This post describes how we came to using binary package management. In the next part I’ll get into NuGet.
In the beginning, there was one repository and it held all the projects for The Motley Fool, and it was good. There were around a dozen asp.net web projects, a smattering of service and console apps, and a bunch of class libraries to hold shared code. There was one Solution (sln) to rule them all.
As time went on, we found that there are downsides to the one-giant-solution approach to .net development:
- Big Ball of Mud
- Slow builds
- Tight coupling
- Configuration hell
- Hard to release different applications on different schedules
Typically our larger applications would be split into several projects following a typical N-tier layered architecture:
- Data Access
Despite our attempts to encapsulate data access and domain logic behind the service project, code ended up leaking out to the point where domain projects were using types and methods from unrelated domain projects. Cats and dogs were sleeping together.
Around this time Steven Bohlen presented a talk to the Washington DC Alt.NET User Group titled “Domain Driven Design Implementation Patterns in .NET”. While some of us were already familiar with concepts of DDD, this talk lit a spark for us to try fixing our big ball of mud.
In late 2010 we started to make some changes. Instead of having one giant repository, shared code would be split out into separate repositories. We also took this opportunity to introduce a new project organization and architecture.
We established one repository to hold utility code, broken into specific class libraries:
- Fool.Abstractions - similar in spirit to System.Web.Abstractions; adds interfaces and wrappers to various FCL types that lack them
- Fool.Lang - similar in spirit to Jakarta Commons Lang; adds general utility classes and methods not found elsewhere
- Other projects that extend 3rd party class libraries to make them easier for us to work with in standardized ways.

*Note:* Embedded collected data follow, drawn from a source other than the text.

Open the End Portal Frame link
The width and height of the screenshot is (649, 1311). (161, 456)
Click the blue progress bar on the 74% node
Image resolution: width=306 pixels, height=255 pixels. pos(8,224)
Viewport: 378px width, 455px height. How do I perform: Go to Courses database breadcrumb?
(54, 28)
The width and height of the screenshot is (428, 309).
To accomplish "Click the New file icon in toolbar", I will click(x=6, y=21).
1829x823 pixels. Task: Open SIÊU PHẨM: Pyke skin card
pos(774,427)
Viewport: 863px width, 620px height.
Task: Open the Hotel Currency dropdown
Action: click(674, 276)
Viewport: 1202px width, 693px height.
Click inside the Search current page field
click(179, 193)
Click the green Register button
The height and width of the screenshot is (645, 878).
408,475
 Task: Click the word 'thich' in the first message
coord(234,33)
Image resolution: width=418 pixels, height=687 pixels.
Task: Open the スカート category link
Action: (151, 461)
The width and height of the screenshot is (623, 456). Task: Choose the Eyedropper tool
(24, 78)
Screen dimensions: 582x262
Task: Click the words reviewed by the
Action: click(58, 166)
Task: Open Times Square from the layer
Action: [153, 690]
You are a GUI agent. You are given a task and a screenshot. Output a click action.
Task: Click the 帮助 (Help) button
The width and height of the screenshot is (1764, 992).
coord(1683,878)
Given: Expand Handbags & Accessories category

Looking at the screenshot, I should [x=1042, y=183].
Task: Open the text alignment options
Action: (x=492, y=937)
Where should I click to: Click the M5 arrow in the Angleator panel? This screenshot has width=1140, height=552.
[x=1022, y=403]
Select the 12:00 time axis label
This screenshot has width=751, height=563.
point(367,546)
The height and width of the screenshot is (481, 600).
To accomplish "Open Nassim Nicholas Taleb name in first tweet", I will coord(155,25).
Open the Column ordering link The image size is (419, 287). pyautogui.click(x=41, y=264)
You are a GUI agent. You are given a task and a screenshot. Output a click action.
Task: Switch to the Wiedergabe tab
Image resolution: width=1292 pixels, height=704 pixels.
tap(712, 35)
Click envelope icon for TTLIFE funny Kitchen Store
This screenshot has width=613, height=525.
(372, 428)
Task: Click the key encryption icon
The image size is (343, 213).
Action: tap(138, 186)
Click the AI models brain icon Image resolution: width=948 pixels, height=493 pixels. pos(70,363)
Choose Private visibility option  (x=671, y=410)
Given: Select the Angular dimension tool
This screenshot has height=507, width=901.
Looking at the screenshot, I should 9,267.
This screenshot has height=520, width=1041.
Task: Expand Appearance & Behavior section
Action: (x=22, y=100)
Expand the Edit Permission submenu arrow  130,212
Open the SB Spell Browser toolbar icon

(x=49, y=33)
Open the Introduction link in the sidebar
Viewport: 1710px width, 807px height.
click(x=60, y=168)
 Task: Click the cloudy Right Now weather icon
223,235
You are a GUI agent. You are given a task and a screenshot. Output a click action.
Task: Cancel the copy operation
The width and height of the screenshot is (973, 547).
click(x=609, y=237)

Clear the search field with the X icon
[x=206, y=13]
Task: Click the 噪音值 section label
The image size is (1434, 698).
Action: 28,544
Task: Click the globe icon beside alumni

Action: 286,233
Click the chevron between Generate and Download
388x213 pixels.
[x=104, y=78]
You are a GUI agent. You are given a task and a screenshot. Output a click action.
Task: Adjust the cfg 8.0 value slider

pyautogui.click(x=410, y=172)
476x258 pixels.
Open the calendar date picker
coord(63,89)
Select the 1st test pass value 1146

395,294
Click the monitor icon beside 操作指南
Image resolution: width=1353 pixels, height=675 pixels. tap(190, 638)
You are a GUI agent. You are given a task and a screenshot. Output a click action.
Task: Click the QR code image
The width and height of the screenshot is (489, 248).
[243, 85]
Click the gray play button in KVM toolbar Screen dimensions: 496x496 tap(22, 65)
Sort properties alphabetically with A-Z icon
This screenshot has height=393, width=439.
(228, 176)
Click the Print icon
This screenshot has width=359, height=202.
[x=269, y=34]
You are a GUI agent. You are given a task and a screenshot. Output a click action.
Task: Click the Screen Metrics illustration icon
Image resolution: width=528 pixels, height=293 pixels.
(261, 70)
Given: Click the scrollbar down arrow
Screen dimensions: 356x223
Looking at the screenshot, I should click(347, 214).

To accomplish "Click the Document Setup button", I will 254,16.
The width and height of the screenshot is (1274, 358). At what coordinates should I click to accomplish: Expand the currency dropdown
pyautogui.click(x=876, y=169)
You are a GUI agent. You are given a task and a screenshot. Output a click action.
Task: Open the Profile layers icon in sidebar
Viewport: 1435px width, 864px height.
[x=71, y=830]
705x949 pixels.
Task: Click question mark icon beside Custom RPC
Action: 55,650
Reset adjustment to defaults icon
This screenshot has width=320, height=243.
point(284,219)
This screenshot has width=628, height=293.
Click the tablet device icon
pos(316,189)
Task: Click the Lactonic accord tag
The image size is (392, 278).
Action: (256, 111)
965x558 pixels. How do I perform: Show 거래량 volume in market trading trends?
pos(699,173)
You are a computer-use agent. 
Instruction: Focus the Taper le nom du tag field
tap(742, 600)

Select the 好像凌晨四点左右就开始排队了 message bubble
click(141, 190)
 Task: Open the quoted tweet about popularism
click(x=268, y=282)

Then we established another repository to hold Domain Driven, er, Domains. For example, many of our applications and web sites deal with stock market data, so one of our business domains is Quotes. In the Quotes Domain we have these projects:
- Fool.Quotes - contains service interfaces and value types; serves as an API to the domain
- Fool.Quotes.Core - contains domain logic, models, and entities; serves as a private implementation
- Fool.Quotes.Web.Api - exposes Fool.Quotes interfaces over a RESTful web API
The key to keeping our domains distinct and decoupled is to keep Core projects private. While Core is required at runtime, it should never be referenced at compile time. To bridge the gap, we use Dependency Injection to provide concrete implementations.
Domains may depend on other domains provided that they consume each other through the API project. That way entities and business logic are kept focused on their own concerns and don’t leak out to other problem areas where they don’t fit.
Gluing It Together
Having projects split into different repositories and different solutions meant that we couldn’t simply have one mega Solution that includes everything. That’s by design, so good on us. But this introduces a problem in that we still need to reference code from our utility projects and DDD projects in our applications. The first solution we came up with to handle this problem was to use the AssemblyFolders registry to have our libraries appear in the Add Reference dialog. Then to solve the runtime dependency on our private Core assemblies, we install those to the GAC so they can be loaded using reflection by our IoC container.
This approach worked fine, mostly. But we encountered some downsides after using it for a while:
- Need to have all library code checked out and built on each development machine
- No built-in way to manage different versions of the same dependency
- GAC considered harmful
- Hard to debug build errors and runtime errors
Using Continuous Integration means we’re producing new builds dozens of times a day, so it isn’t practical for us to manage different assembly versions for each build. Like most shops, we leave our assembly versions at 188.8.131.52 despite injecting actual version information into the AssemblyInformationalVersion attribute.
In order to support parallel development, we needed to find a more flexible way of managing dependencies, and at this point we started to look at binary package management.